#### Load functions

This line loads several notebooks that are necessary for running the entire pipeline. These notebooks define the `config` variable and functions used for the pipeline. This functions are stored in several different files in the `src` folder, with the following order:
* *`data`* contains functions for loading and processing data:
  * `get_config`: loads the `config` variable that will be used throughout the code. It contains paths to read files, information on how to treat the data sources, and paths for the output. Please note that this is the only file that does not define functions but a variable. Because of how Data Bricks loas files, this variable is available in the rest of the execution.
  * `get_raw_data`: loads the functions that read the raw data files. This data files have been processed previously only to remove sensitive columns. This file also contains auxiliary functions, such as `format_as_character`, that normalizes text strings (makes them lowercase, removes leading and trailing spaces and appropiately replaces non unicode characters). On the `config` file, under the `data_params` section, the user can find the specification for each data set, containing information such as:
    * The columns to drop / keep.
    * The columns to rename.
    * How to format the columns (character, integer, float, id).
  * `get_processed_data`: takes the input from the `get_raw_data` functions and further process the data sets.

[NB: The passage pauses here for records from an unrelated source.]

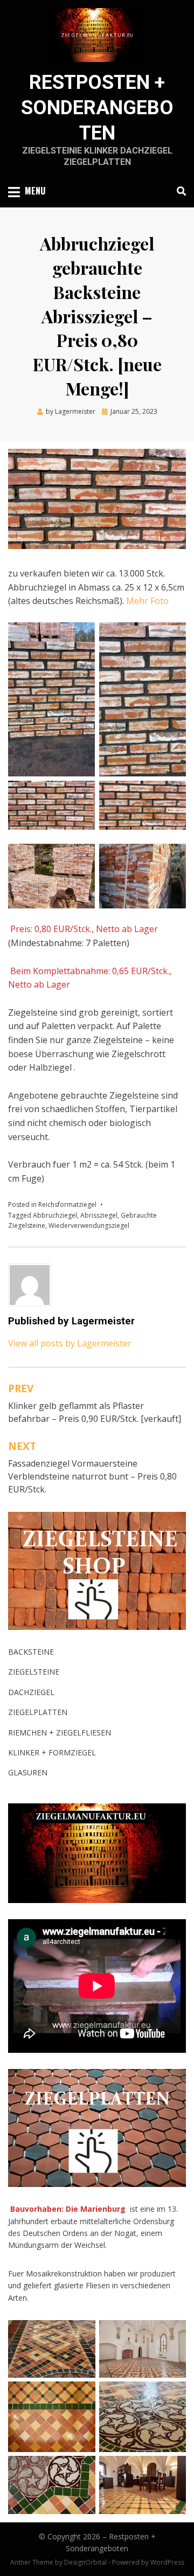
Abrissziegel (98, 1215)
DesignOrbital (85, 2562)
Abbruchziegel (55, 1215)
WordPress (167, 2562)
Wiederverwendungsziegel (88, 1225)
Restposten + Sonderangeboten (97, 107)
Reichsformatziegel (67, 1204)
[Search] (178, 191)
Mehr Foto (146, 601)
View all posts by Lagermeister (69, 1343)
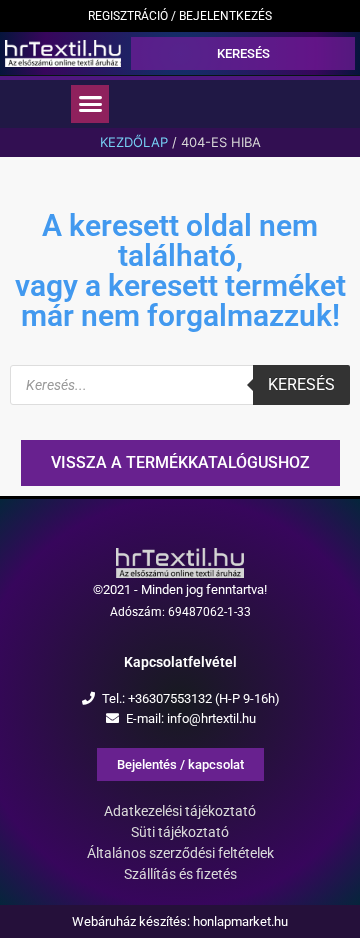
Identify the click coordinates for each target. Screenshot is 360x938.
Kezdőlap (134, 142)
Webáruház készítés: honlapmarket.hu (180, 921)
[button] (90, 104)
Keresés (301, 384)
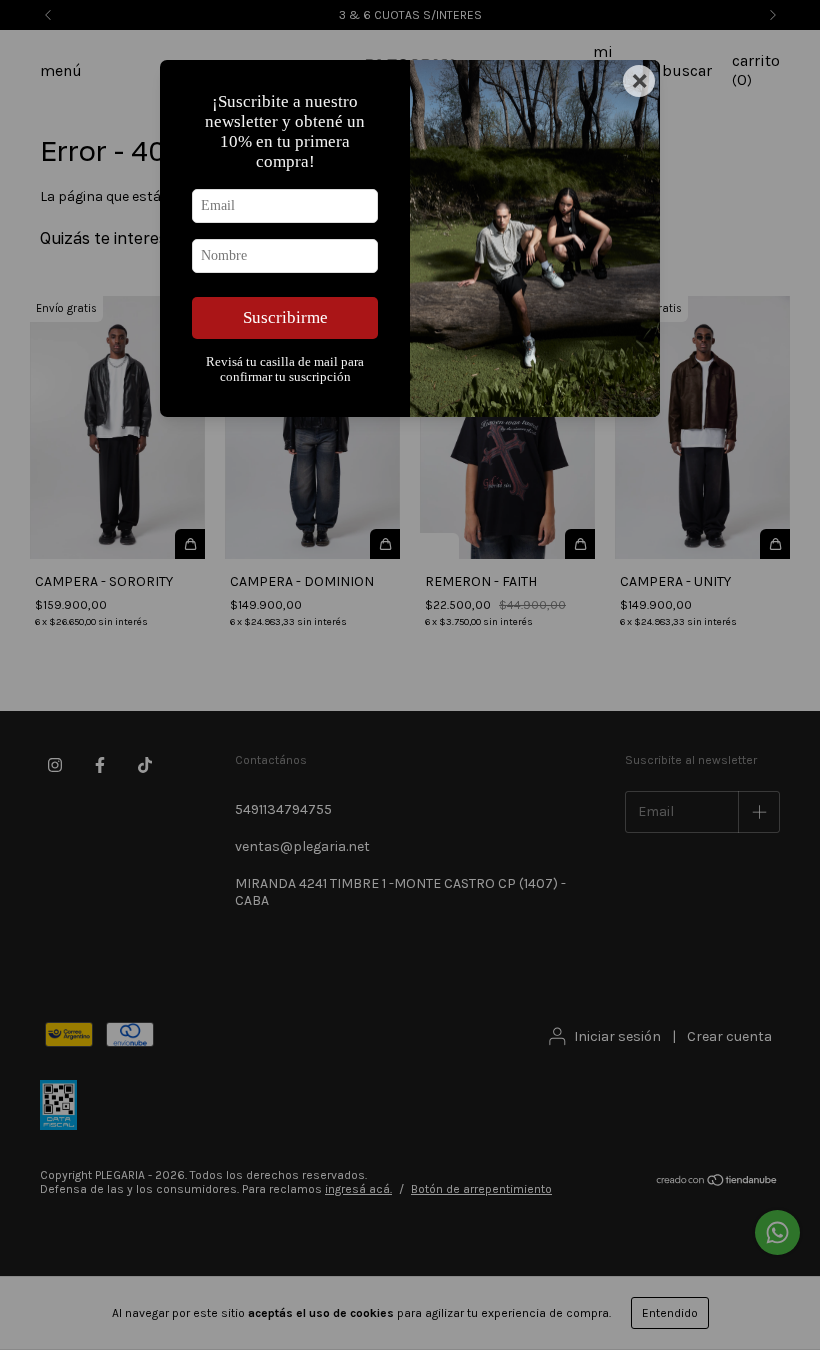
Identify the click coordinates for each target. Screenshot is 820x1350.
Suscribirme (285, 317)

So far, only a function for the Service Requests table has been necessary.
  * `test_wrappers_for_data_loading`: helper functions that are used for different tests, mainly within the `get_raw_data` functions.
* *`features`* contains functions for creating the master table:
  * `customer_base`: creates a table with the ids (tenant and unit, named `htenant` and `hunit` respectively) and the appropiate date (column named `id_date`). For each date, only the customers that are individual and whose contract expires in three months appear. This function only considers contract start and end dates, but not the check out date.
  * `target`: creates a table with the move out date for all individual customers. 
  * `add_features`: functions that add variables to the master table: 
    * Demographic, such as the coordinates of the country of origin of the tenant.
    * Unit features, such as the square footage or boolean variables based on the description (e.g., `is_economic_unit` or `is_luxury_unit`).
    * Average price features, which contains rations of the rent and the rent per square feet with different averages (global, per community, per unit type).
    * Service requests features.
  * `master_table`: uses the other functions in this section to create the master table, and also contains a function, `get_feats` that returns the features from the master table. The process followed to create the master table is as follows:
    * It creates the customer base (the table with the customers that need to be scored each month).
    * It adds, through a left join, the the check out date.
    * It filters out customers who churned before their scoring date.
    * It creates the column with the target.
    * It adds, through a left join, the demographic features.
    * It adds, through a left join, the unit features.
    * It adds, through a left join, the service request features.
    * Creates additional variables, such as price per square feet.
    * It adds, through a left join, the ratios with the average prices.
* *`models`*:
  * `dataset_split`: defines a function for splitting the master table in train, dev and test, returning the features matrix as well as the target.
  * `model_metrics`: defines functions for evaluating the performance of the model, through the per decile metrics and the most important variables data frame.
  * `model_definition`: which returns a model object from the `sklearn` library with the appropiate parameters, as specified in the `config` dictionary.
* *`visualization`*: 
  * `plots`: defines a function for plotting the ROC curves.

In [0]:
dbutils.fs.mkdirs("FileStore/tables/raw/")

In [0]:
%run /Users/ummeaafia@outlook.com/src/load_functions

In [0]:
config['paths']['raw']['coords']

In [0]:
config['data_params']

#### Reading parameters from `config`

In the following cell, serveral paramters are read from the `config` dictionary, under `model_params`:
* `n_months_target` is read from the `config` dictionary, and it indicates the number of months to consider a positive observation. For example, if scoring in January, assuming `n_months_to_end_for_predicting = 3`, customers whose contracts ends between April 1st and April 30th would be considered for scoring, and a customer would be labeled as churner if he or she churned in the next `n_months_target` since the scoring. If `n_months_target = 5`, positive observations would include churners between January 1st and May 31st.
* `min_train_date` determines what is the earliest possible train date. It is also read from the `config` dict, and is set to June 2018, because earlier data (April and May) seemed to have different distributions.
* `max_months_for_training` is the maximum number of months allowed for the training set.
* `n_months_to_end_for_predicting` determines how many months before the end of the contract the model will be scored. For instance, if `n_months_to_end_for_predicting = 3`, customers whose contract ends between April 1st and April 30th will be scored.
* `target_col` is the name of the column in the master table that contains the target for the model
* `model_algorithm` is the name of the algorithm to use. Please note that for an algorithm to be used, it needs to be loaded from the `sklearn` library. So far, the code only loads `ExtraTreesClassifier` and `RandomForestClassifier`, as they had the best performance in the model development phase.
* `model_params`, which defines the paramters for the model (e.g., number of trees to use).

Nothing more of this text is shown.